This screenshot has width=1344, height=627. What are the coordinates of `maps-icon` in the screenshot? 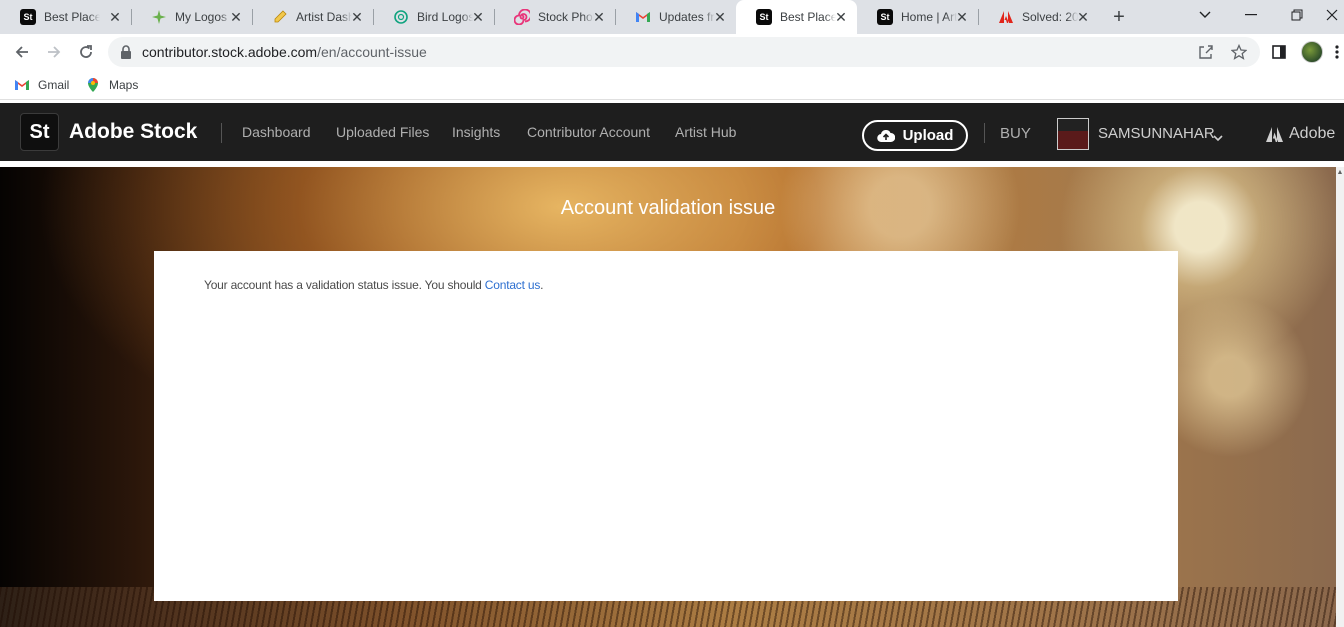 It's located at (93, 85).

★ ★ ★ ★ ★ ★ ★

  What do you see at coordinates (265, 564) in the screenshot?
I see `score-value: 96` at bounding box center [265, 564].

★ ★ ★ ★ ★ ★ ★

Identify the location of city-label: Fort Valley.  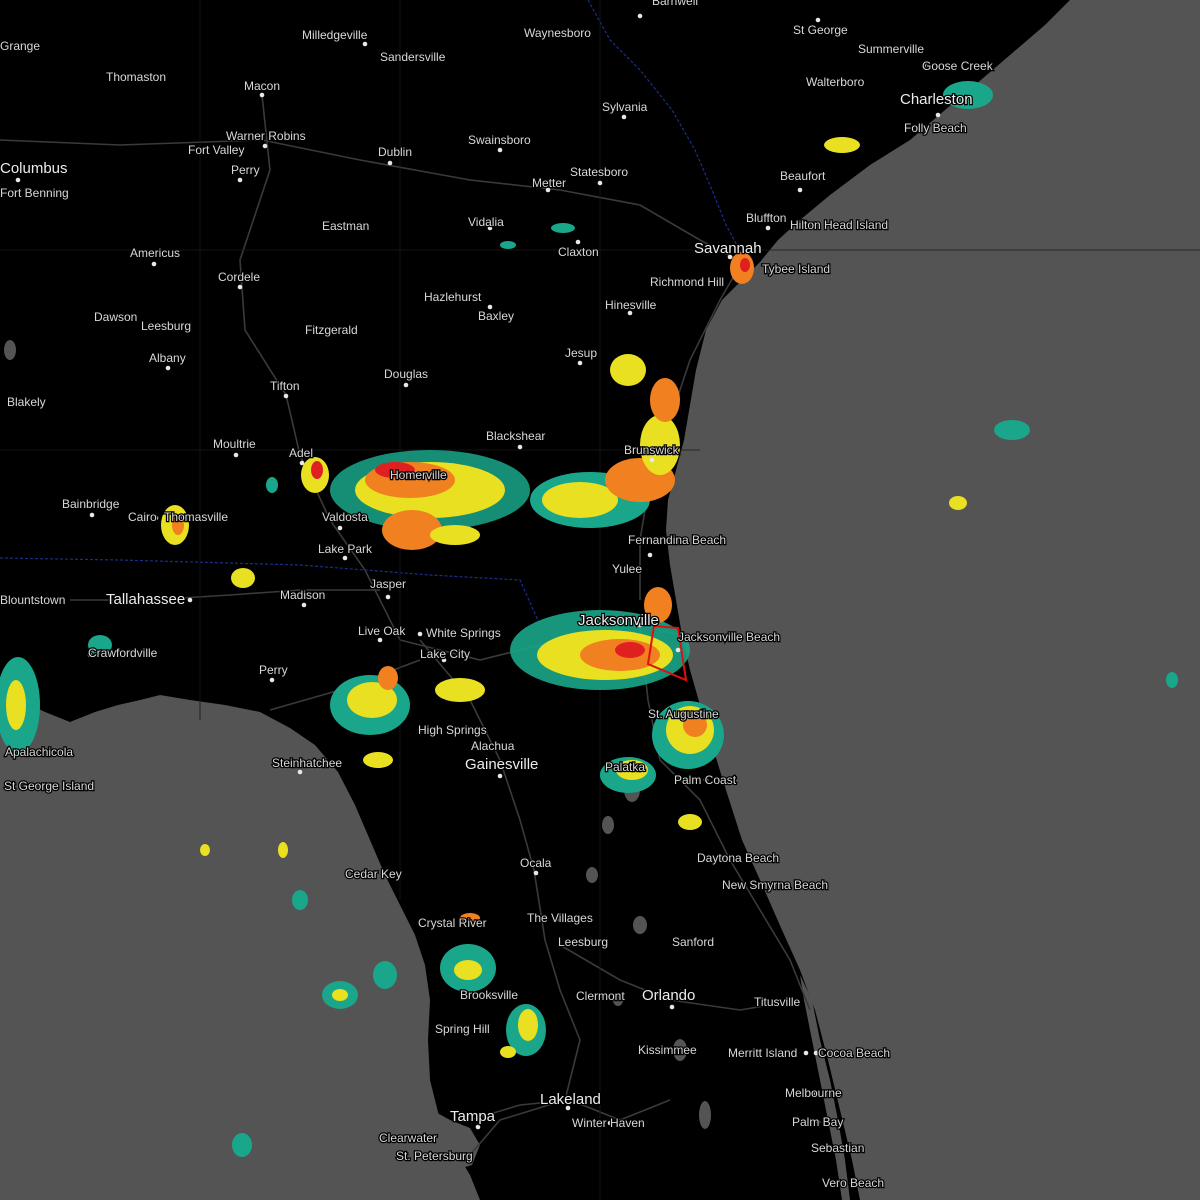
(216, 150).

★ ★ ★ ★ ★ ★ ★

▶ [About this exercise]: Please update the stretch from "Identify the location" through "(216, 150)." by changing "city-label" to "town-label", leaving everything else unchanged and the pictures out.

▶ [Exercise output]:
Identify the location of town-label: Fort Valley.  
(216, 150).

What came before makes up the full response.